O evento também destacou que a Igreja deve trabalhar em várias formas de fazer justiça, em vez de impor ideologia doutrinária. A injustiça de gênero está em jogo quando as mulheres são excluídas do sacerdócio e, assim, da tomada de decisão na Igreja Apostólica Católica Romana.

É o mesmo tipo de injustiça de gênero que causa discriminação contra as mulheres em todo o mundo.

Pelos milhões de refugiados expulsos de casa pela guerra, a fome, a pobreza ou a ganância humana; pelos milhões de meninas que não têm acesso à educação; pelas inúmeras mulheres que não se identificam com as expectativas culturais misóginas e heteronormativas; pelos milhões de mulheres que lutam para alimentar, dar casa e roupa aos filhos; pelas mulheres a quem a justiça reprodutiva é negada; por todas nós que vivemos num planeta que está morrendo por falhas administrativas, precisamos de uma resposta urgente para os perigos reais deste mundo.

Discutir sobre se as mulheres devem ser admitidas ao diaconato é muito pouco quando as mulheres e seus filhos continuam morrendo todos os dias pelas formas como as empobrecemos e vitimizamos.

Este evento e o trabalho que as organizações de movimentos como o nosso, baseados nas necessidades reais e diárias dos seres humanos, destacam todas as formas como muitas vezes fazemos as perguntas erradas e discutimos assuntos que obscurecem as questões mais urgentes.

O evento iluminou a falácia de que "permitir” que as mulheres ocupem funções ministeriais que oportunizam que elas atuem e, ao mesmo tempo, proibir a sua entrada na política seria um progresso: visibilidade sem voz pode ser mais prejudicial do que a exclusão total.

Destacou o fato de que enquanto as mulheres não tiverem um lugar nas mesas onde as decisões são tomadas e os recursos alocados, os problemas urgentes da família humana não podem ser resolvidos de forma eficaz, pelo menos não pela comunidade católica.

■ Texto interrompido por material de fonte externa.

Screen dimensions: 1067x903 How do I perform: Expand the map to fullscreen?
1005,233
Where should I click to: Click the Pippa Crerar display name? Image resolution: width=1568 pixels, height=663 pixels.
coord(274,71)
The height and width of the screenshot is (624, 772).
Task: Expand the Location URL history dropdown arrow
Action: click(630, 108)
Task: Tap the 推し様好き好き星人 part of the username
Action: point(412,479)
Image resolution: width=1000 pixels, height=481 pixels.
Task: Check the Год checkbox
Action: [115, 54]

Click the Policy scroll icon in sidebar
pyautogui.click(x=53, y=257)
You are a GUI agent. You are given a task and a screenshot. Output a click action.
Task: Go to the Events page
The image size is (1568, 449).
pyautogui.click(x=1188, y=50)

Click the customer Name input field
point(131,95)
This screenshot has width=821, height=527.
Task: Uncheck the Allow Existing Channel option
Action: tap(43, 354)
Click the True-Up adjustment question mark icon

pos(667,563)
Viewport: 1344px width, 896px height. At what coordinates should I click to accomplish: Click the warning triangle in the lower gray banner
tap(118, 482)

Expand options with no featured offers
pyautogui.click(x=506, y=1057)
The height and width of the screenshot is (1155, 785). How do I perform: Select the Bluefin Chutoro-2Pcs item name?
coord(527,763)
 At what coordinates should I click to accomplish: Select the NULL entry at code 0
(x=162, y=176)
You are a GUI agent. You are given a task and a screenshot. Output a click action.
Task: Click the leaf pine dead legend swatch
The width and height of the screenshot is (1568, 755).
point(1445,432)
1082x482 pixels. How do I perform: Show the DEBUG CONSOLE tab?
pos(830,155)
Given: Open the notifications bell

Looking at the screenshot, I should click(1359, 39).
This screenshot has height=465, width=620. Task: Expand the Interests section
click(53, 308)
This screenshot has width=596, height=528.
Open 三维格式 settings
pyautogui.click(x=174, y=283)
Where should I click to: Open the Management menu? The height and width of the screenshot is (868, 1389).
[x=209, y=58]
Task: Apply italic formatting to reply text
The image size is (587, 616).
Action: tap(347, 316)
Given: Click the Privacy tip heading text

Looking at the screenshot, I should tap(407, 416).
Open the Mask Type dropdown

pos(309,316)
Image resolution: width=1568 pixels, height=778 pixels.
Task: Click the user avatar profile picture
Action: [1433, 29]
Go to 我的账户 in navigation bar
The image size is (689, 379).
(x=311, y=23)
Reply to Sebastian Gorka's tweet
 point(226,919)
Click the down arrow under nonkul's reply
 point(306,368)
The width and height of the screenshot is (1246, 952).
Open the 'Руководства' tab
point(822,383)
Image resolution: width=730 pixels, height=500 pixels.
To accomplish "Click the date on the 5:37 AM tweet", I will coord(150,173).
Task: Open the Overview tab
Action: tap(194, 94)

Também colocou forte ênfase, como disse Mary McAleese, na forma como a Igreja Católica, como "portadora global do vírus tóxico da misoginia" é coletivamente responsável por não permitir a resolução desses grandes males.

Esperamos que as conversas provocadas pelo Voices of Faith continuem ao redor do mundo, com um senso de urgência e convicção. A vida de nossos filhos e netos depende disso.